Awareness of transgender issues recently hit stratospheric heights when former Olympian and Decathlon winner Caitlyn Jenner came out as a transwoman in a historic interview with Diane Sawyer. Her story has prompted conversations in households and workplaces that many folks never had before and left the world with a more intimate understanding of what it means to be transgender. There has been increasingly more fervor and interest in what it means to be trans as many states and local jurisdictions have brought up “bathroom bills” under the guise of promoting safety for women and children.

Undoubtedly, many families are now finding themselves learning how to best support loved ones that identify as transgender.

I hope this piece will give them, and you, some very practical tips on how to do that.

Create an environment that is supportive of all people (of all genders)

One of the most important things that you can do to best support someone who is transgender or gender nonconforming is to create a safe space for ALL people. Contrary to some critics, transpeople don’t want “special rights” or unsolicited attention. By far, folks who identify as trans want to be seen for the whole of their being, not just their gender identities.
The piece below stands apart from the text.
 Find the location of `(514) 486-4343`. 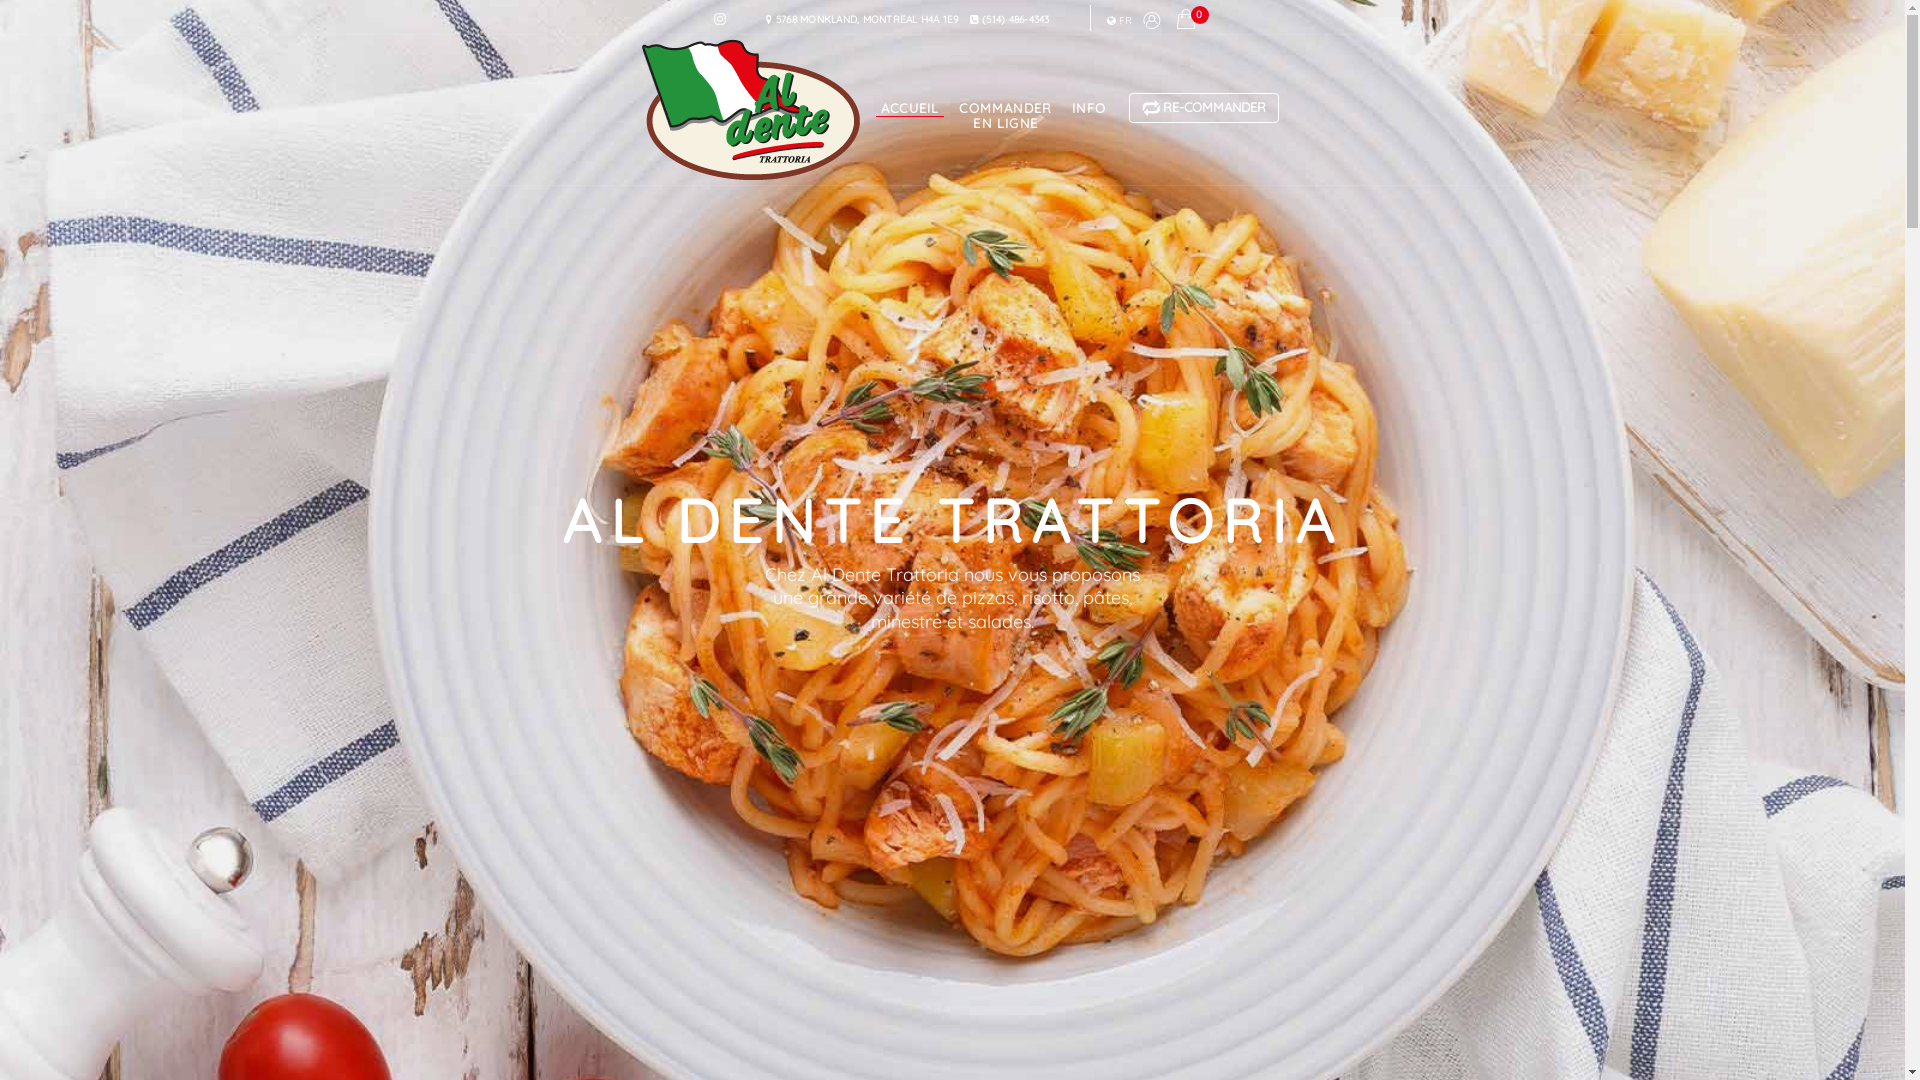

(514) 486-4343 is located at coordinates (1010, 30).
If you can help create a space and environment in your home or workplace that is safe for a variety of genders, sexualities, races, religions, or levels of ability, you can be sure that you’re creating an environment that is welcoming to trans people. You can reflect your acceptance by something as small as a rainbow sticker on your door (or the trans pride flag). Organizations can adjust forms that allow for an open response for gender demographics. A little change goes a long way.

Do your own research

If you would like to further your knowledge about what it means to be trans, there is a lot of information online that you can readily access. Chaz Bono released his documentary Becoming Chaz back in 2011. The film, which is currently available on Netflix, explores Chaz’s transition and his relationship with his superstar mother. You may also want to read Janet Mock’s book mentioned above; you can find it in most bookstores.
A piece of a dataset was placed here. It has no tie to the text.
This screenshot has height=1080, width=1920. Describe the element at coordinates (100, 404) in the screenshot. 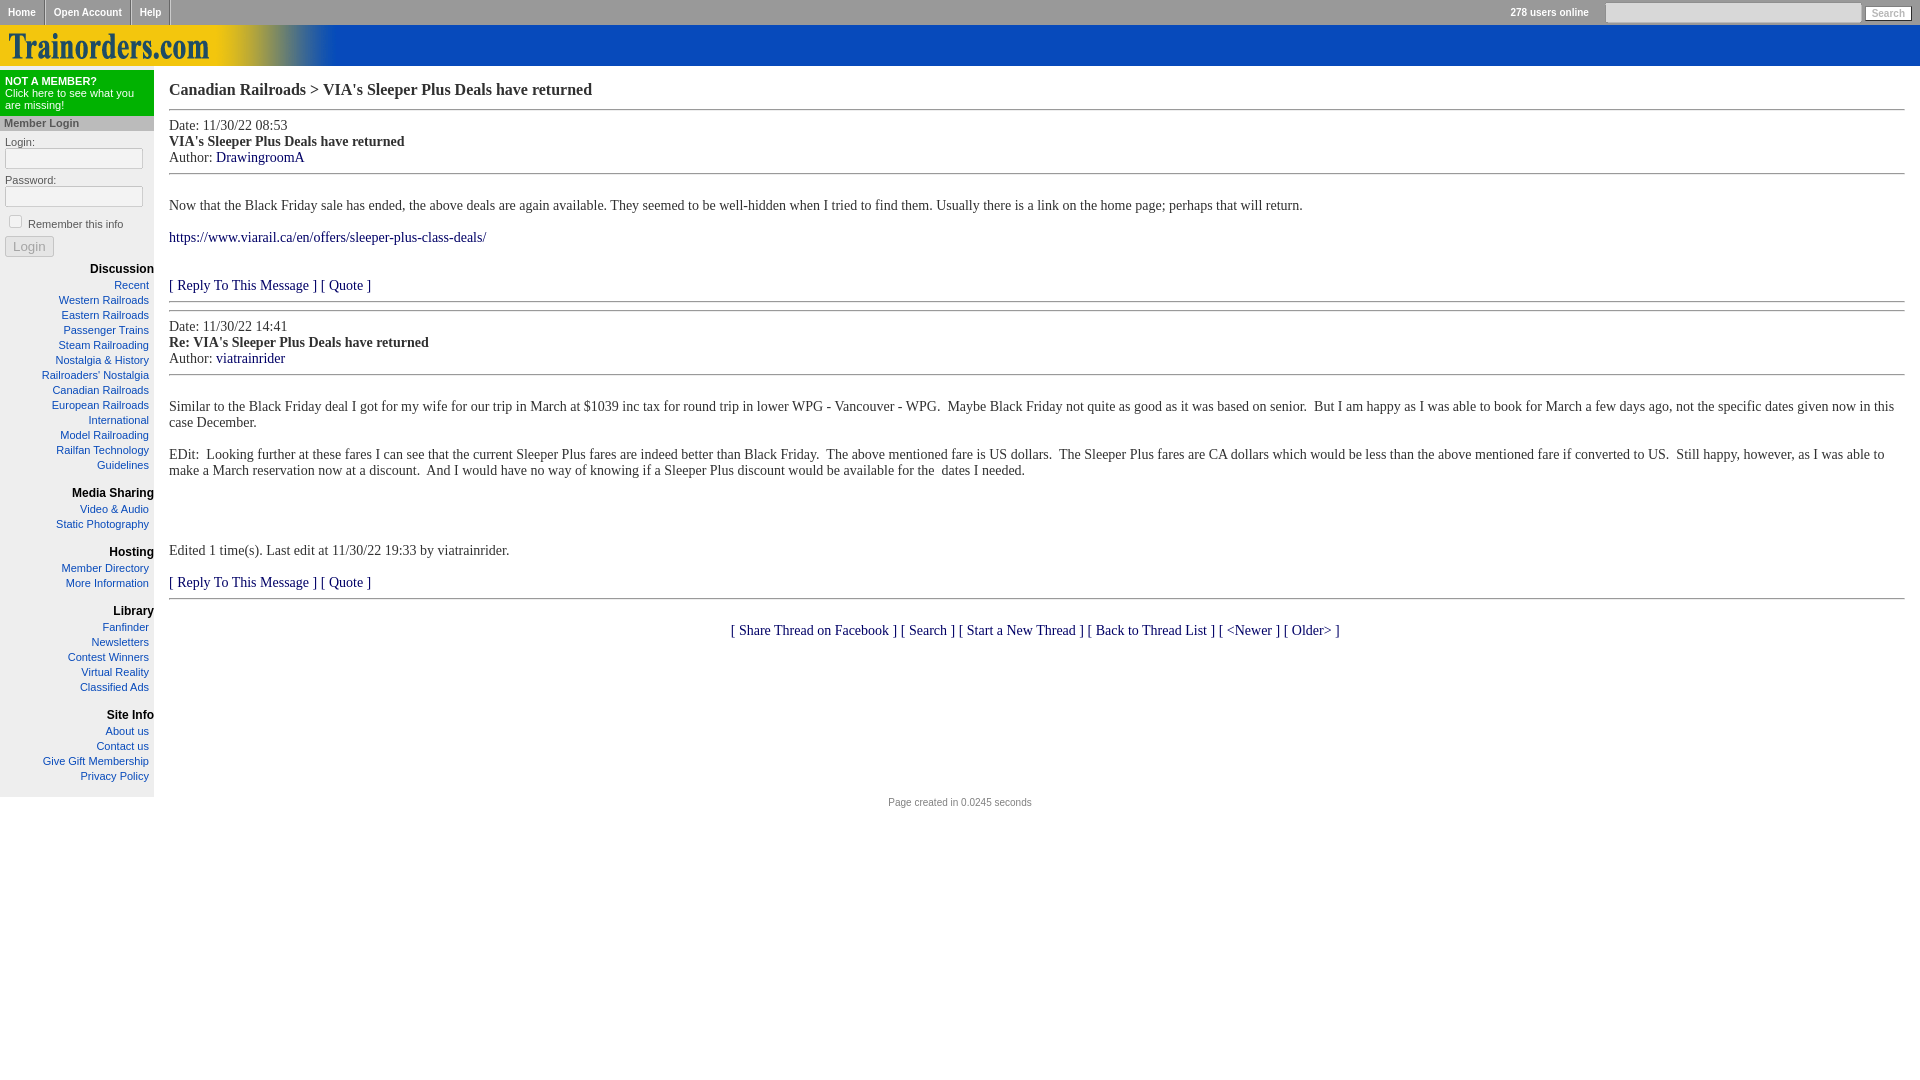

I see `Steam Railroading` at that location.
Along with a wide selection of blogs and websites, there are also some great YouTube channels that feature trans people such as Jazz Jennings, who is a 14-year-old transgirl who was once featured on ABC News. A Girl Like Me with Chloe M is also a great vlog channel for transwomen and families seeking to learn more. Aydian Dowling, a transman and fitness model, also has a YouTube channel and has previously discussed his gender identity and transition on the Ellen show.

Ask questions

Although it’s not your loved one’s responsibility to educate you about all things trans, some people do relish that opportunity. You will get a good sense if they’re open to educating you once you express genuine interest and curiosity in their process. It should be noted that if questions are well-intentioned, generally speaking, most people are going to respond favorably.

Ask for (P)GPs

Preferred gender pronouns are commonly known as PGPs.  These days, it’s more approrpiate in some circles to simply refer to them as gender pronouns (as they are not just “preferred”).  Gender pronouns are ways in which we all identify ourselves, or others in a conversation. For instance, if you were assigned a male sex at birth and identify as a man, you may prefer the terms “he/him/his”.  Whereas if you were assigned a male sex at birth but you identify as a woman, you may want to use traditionally female pronouns such as “she/her/hers”. However, a word of caution – some trans or gender nonconforming people may prefer gender terms that you may not consider obvious given how you perceive them, which is why it’s so important to ask someone for appropriate gender pronouns to avoid misgendering them altogether. Gsafe has a great online resource on gender pronouns that you can find here.

Learn to apologize

Odds are, no matter how well-intentioned you are, you will make the mistake of using the wrong gender pronoun or refer to your friend or loved one by an old name.  In a perfect world none of us would ever make these mistakes, but it has been my experience that you will get a pass if you say “I’m sorry”, then correct yourself and move on quickly.

Stand up and become an ally

One of the most powerful ways that you can support trans people is to become an ally for the transgender community. Challenge your other friends and colleagues on their assumptions about gender. Write your local representatives to advocate for fair bathroom access for transpeople in your area.  Participate in local organizations that fight for equal rights.